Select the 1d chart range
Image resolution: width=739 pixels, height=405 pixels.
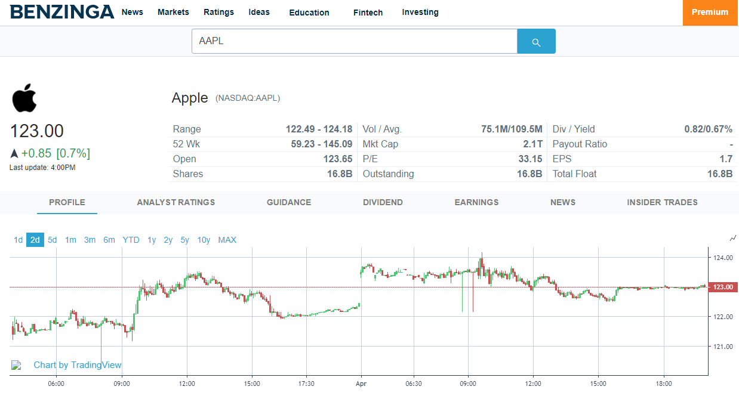[18, 240]
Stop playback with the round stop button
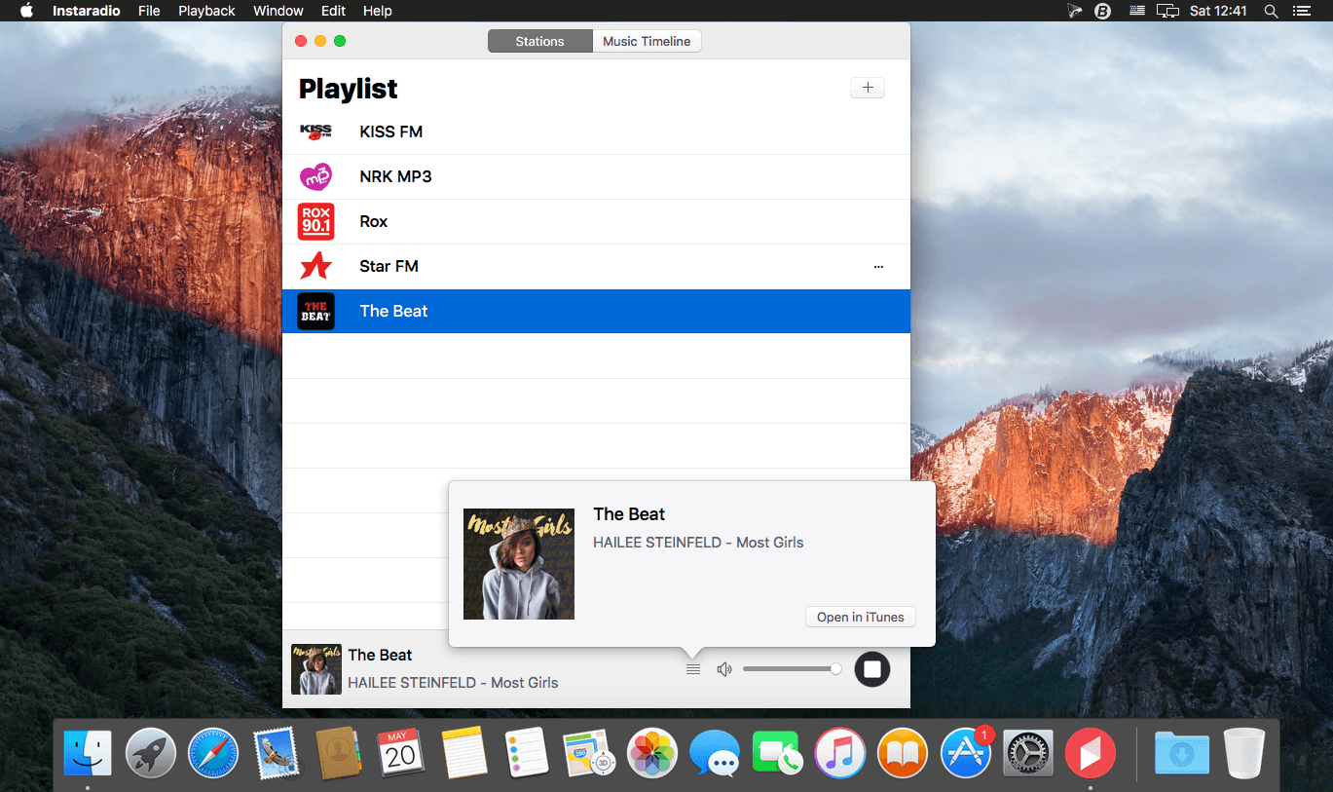Image resolution: width=1333 pixels, height=792 pixels. tap(872, 669)
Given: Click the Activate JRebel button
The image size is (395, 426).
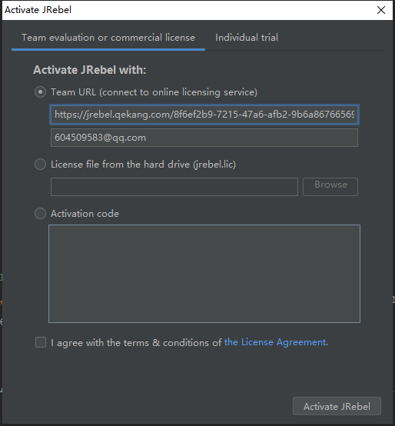Looking at the screenshot, I should (x=337, y=406).
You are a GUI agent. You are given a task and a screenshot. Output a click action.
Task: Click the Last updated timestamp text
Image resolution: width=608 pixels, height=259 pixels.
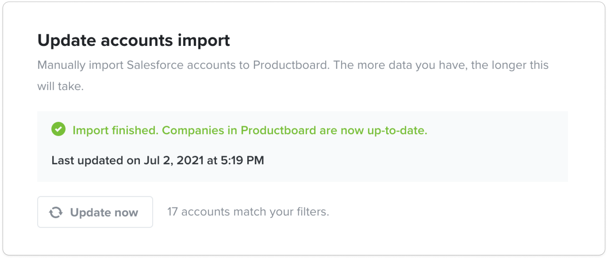tap(158, 160)
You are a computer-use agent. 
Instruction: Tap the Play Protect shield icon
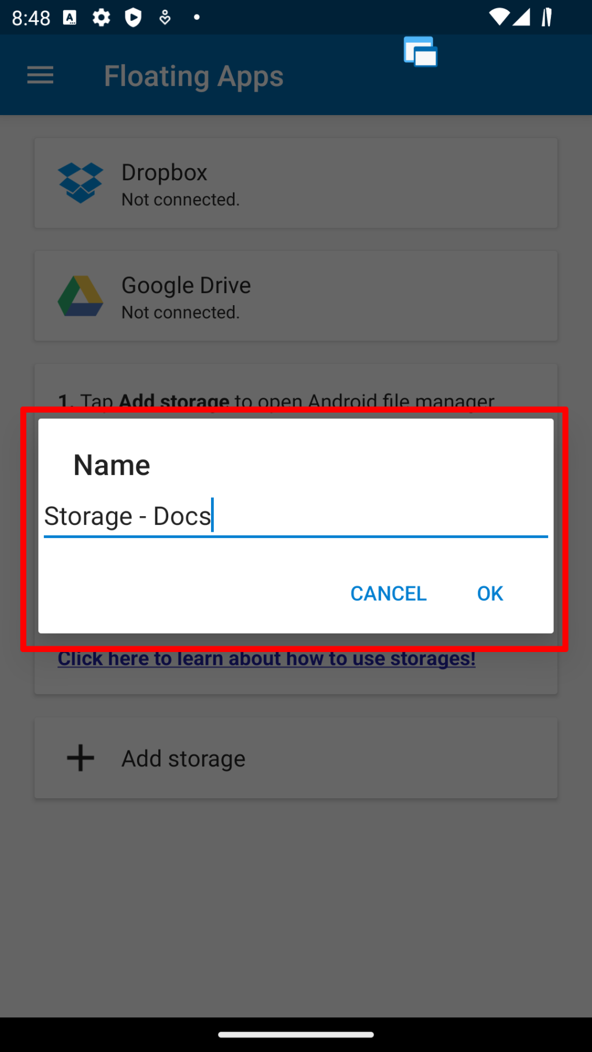click(x=133, y=18)
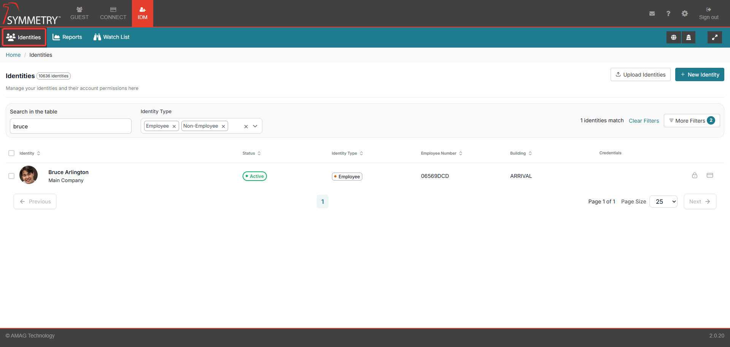Remove the Employee filter tag
Screen dimensions: 730x347
coord(174,126)
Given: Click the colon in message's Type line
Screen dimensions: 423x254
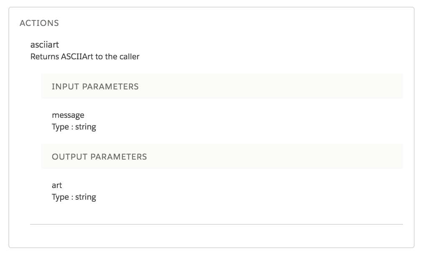Looking at the screenshot, I should (x=72, y=127).

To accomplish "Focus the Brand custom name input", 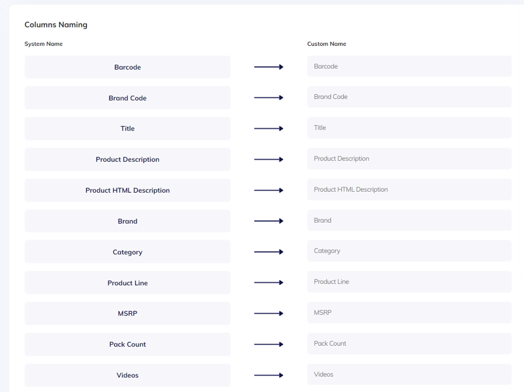I will click(x=409, y=221).
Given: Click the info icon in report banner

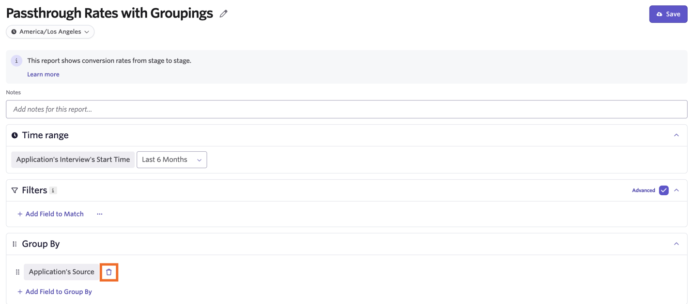Looking at the screenshot, I should [16, 61].
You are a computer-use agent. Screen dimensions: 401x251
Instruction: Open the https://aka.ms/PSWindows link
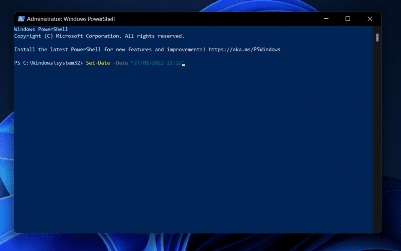(245, 49)
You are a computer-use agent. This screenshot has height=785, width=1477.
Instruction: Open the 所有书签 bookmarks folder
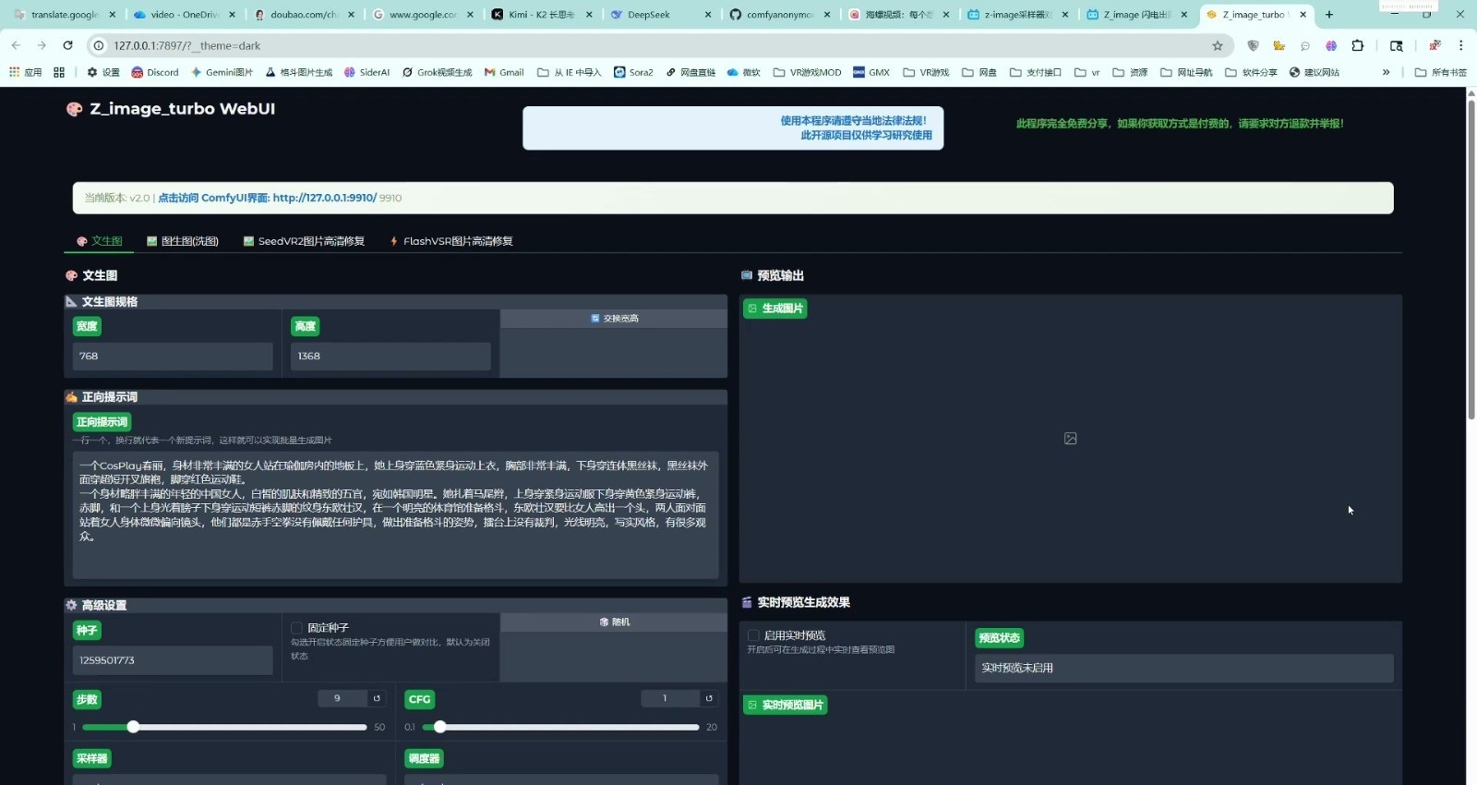tap(1440, 72)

ABOUT THIS EXERCISE => Copy out each line of the listing that holds the string "computer".

YOUR RESPONSE =>
You are a computer-use agent. 
You are a computer-use agent. Screen dimensions: 401x251
You are a computer-use agent. This screenshot has height=785, width=1477.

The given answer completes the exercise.